Slashdot Mirror

← Back to Stories (view on slashdot.org)

Most GDPR Emails Unnecessary and Some Illegal, Say Experts (theguardian.com)

Posted by msmash on from the closer-look dept.

The vast majority of emails flooding inboxes across Europe from companies asking for consent to keep recipients on their mailing list are unnecessary and some may be illegal, privacy experts have said, as new rules over data privacy come into force at the end of this week. From a report: Many companies, acting based on poor legal advice, a fear of fines of up to $23.5 million and a lack of good examples to follow, have taken what they see as the safest option for hewing to the General Data Protection Regulation (GDPR): asking customers to renew their consent for marketing communications and data processing. But Toni Vitale, the head of regulation, data and information at the law firm Winckworth Sherwood, said many of those requests would be needless paperwork, and some that were not would be illegal.

3 of 91 comments (clear)

  1. Best Practice by Going_Digital · · Score: 4, Interesting

    Companies wouldn't have to go through this nonsense if they had set-out treating people properly in the first place. If their email list was created from an explicit opt-in process with clear information on how the customer's email is to be used then it they would not have to go through this re-subscribe nonsense. They all thought they were clever by auto-opting in and buying mailing lists and other questionable ways of subscribing people. Now 90% of their 'customers' will not re-subscribe so they are stuffed.
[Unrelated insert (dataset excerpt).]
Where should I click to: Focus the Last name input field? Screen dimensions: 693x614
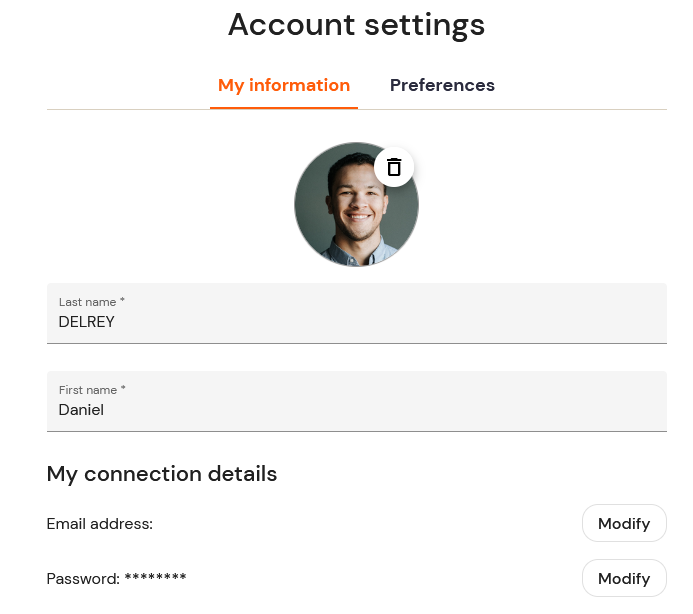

    1. Re:Best Practice by Anonymous Coward · · Score: 0, Interesting

      Yea, screw them for not being able to predict the future and be in compliance of yet unwritten laws. Laws that are so vague even now that they have been written and passed nobody really knows how to follow. Not even government officials who can often only reply "that has to be determined in courts".

    2. Re:Best Practice by Zocalo · · Score: 3, Interesting

      Confirmed Opt-In, or COI, has been touted as a best practice for mailing lists for many years now. You didn't need to be psychic and predict the future to anticipate GDPR; you just needed to be above-board about what you were doing with the sign-up process and follow well published best practice. If you'd done that, and retained a copy of all of your opt-in confirmations, then all your end-user interaction for GDPR compliance would have required would have been a simple rider on a regular marketing email reminding your subscribers of where they could view your GDPR policies, contact you if required, and to change their communications preferences if they wished. No further end-user action required.

      Sadly, even amongst those lists that have been using COI for years, this point seems to have escaped most mailing list maintainers.

      --
      UNIX? They're not even circumcised! Savages!